REQUIRED WORK
Looking at the data, count the lines where the word "quantity" occurs and answer with only the number.

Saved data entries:

______________________________

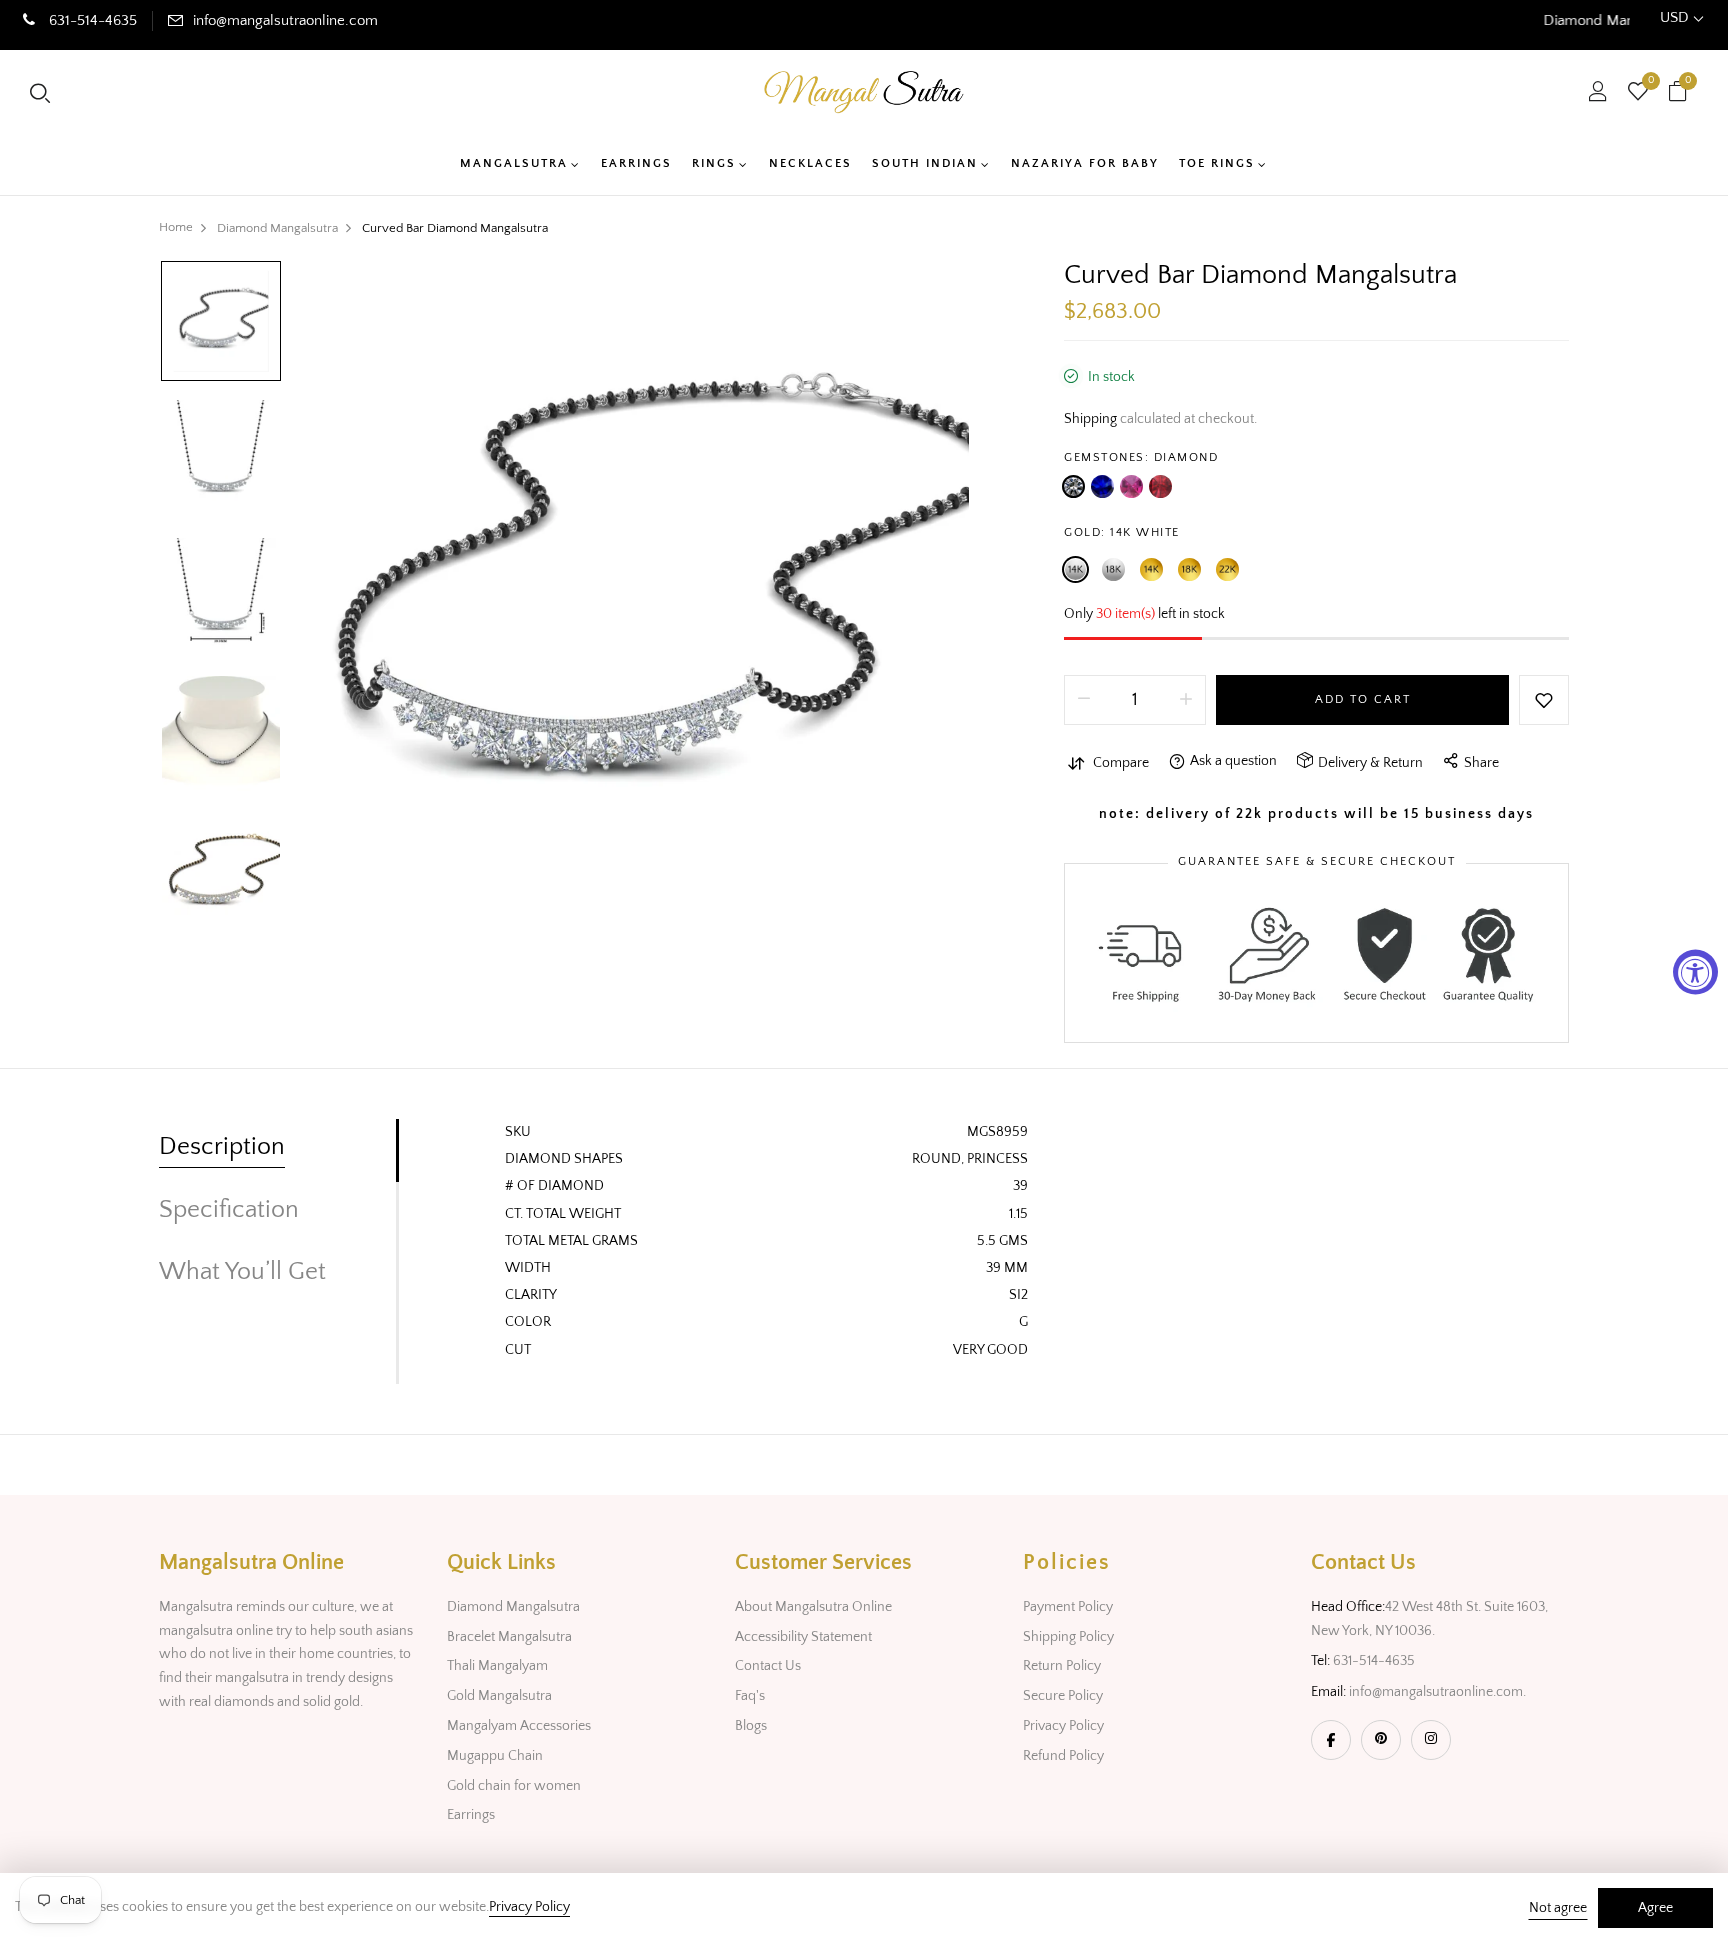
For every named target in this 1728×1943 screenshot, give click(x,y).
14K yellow (1151, 569)
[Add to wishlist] (1544, 700)
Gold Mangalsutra (499, 1696)
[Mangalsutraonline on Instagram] (1431, 1740)
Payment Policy (1068, 1607)
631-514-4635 (91, 20)
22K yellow (1227, 569)
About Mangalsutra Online (813, 1607)
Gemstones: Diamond (1141, 457)
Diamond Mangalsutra (513, 1607)
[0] (1638, 94)
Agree (1655, 1908)
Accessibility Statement (803, 1637)
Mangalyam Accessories (519, 1726)
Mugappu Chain (495, 1756)
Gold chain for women (514, 1786)
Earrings (471, 1815)
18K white (1113, 569)
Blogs (751, 1726)
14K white (1075, 569)
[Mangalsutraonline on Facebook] (1331, 1740)
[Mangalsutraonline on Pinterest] (1381, 1740)
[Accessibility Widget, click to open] (1695, 971)
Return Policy (1062, 1666)
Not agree (1558, 1908)
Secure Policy (1063, 1696)
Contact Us (768, 1666)
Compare (1121, 763)
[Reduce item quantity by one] (1084, 700)
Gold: (1122, 532)
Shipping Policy (1068, 1637)
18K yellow (1189, 569)
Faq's (750, 1696)
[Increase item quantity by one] (1186, 700)
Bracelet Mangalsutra (509, 1637)
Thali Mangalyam (497, 1666)
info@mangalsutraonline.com (285, 20)
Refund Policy (1063, 1756)
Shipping (1090, 419)
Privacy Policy (1063, 1726)
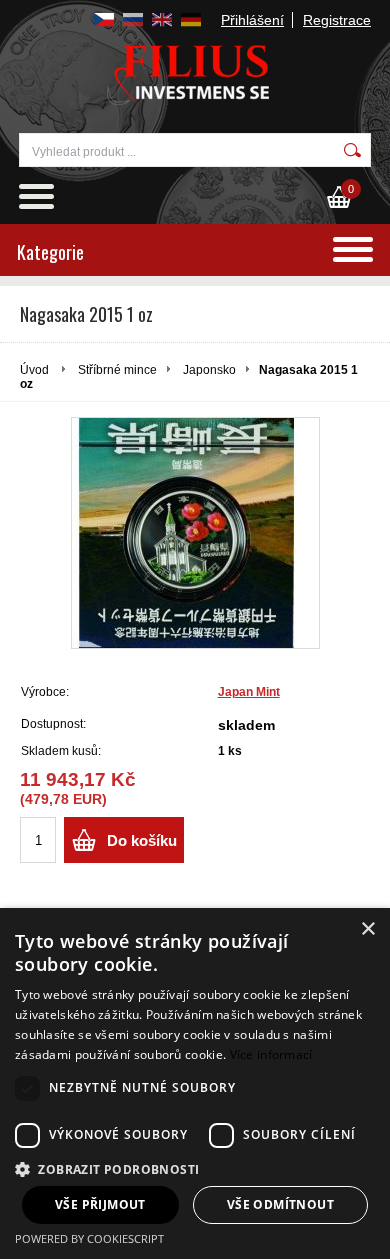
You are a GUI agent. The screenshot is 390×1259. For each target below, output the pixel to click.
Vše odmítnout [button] (280, 1204)
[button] (195, 1168)
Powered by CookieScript (89, 1238)
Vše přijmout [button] (100, 1204)
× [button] (367, 929)
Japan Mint (249, 692)
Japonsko (209, 370)
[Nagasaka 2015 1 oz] (195, 533)
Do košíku (142, 840)
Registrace (337, 20)
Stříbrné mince (117, 370)
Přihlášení (252, 20)
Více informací (271, 1054)
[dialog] (195, 1083)
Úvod (34, 370)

______________________________

WRITTEN RESPONSE
2